= Adolph Wegrocki =

American politician

Adolph Wegrocki (November 29, 1900 – September 1953) was an American physician and Republican Party politician who served five terms in the New Jersey General Assembly.

He was born November 29, 1900, in Kingston, New York, the son of Joseph Wegrocki (1877-1940) and Victoria Wegrocki, immigrants from Poland. He moved to Newark, in 1901, where he attended public and parochial schools. He attended the University of Pennsylvania and the Temple University School of Medicine. He had a medical practice in Newark from 1929 until his death in 1953. He served as Chairman of the New Jersey Polish State Republican League. He married Irene E. Badowska (1904-2003) in 1927.

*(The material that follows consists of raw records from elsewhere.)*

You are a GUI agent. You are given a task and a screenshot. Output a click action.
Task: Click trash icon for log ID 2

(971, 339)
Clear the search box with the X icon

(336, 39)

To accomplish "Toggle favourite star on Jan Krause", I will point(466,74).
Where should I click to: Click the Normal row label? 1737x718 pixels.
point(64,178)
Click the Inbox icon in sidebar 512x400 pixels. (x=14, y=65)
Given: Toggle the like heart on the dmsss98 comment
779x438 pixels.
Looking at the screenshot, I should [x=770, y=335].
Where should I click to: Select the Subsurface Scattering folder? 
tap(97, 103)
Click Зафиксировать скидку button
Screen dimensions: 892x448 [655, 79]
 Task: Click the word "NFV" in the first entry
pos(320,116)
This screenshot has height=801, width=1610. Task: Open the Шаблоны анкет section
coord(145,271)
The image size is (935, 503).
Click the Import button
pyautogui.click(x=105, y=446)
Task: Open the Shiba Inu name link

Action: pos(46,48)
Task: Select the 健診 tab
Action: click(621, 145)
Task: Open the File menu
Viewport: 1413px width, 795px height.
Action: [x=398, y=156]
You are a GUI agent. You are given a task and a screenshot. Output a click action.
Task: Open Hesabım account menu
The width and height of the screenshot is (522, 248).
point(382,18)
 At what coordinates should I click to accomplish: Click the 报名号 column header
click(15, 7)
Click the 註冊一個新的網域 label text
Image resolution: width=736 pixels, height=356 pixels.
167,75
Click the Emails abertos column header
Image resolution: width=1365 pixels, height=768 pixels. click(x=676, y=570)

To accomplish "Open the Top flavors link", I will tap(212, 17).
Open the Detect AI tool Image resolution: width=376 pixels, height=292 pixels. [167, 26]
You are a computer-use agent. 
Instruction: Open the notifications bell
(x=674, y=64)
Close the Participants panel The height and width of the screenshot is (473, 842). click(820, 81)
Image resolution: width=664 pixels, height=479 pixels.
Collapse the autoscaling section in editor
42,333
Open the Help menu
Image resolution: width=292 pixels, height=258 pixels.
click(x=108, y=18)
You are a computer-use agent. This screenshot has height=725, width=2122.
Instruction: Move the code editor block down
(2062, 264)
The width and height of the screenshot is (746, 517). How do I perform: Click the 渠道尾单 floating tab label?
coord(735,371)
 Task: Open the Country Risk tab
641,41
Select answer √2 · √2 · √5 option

Wegrocki was elected to the New Jersey State Assembly in 1938, and was re-elected in 1939, 1940, 1941 and 1942. In 1939, a priest sued Wegrocki for failing to repay a personal loan he made to help set up a medical practice. The priest was awarded a judgment of $2,454. New Jersey Supreme Court Justice Charles W. Parker ruled that while the priest was entitled to garnish Wegrocki's wages to collect his judgment, he could not put a lien on Wegrocki's annual legislative salary of $500, since state law prohibited garnishing the wages of someone who made less than $18 a week.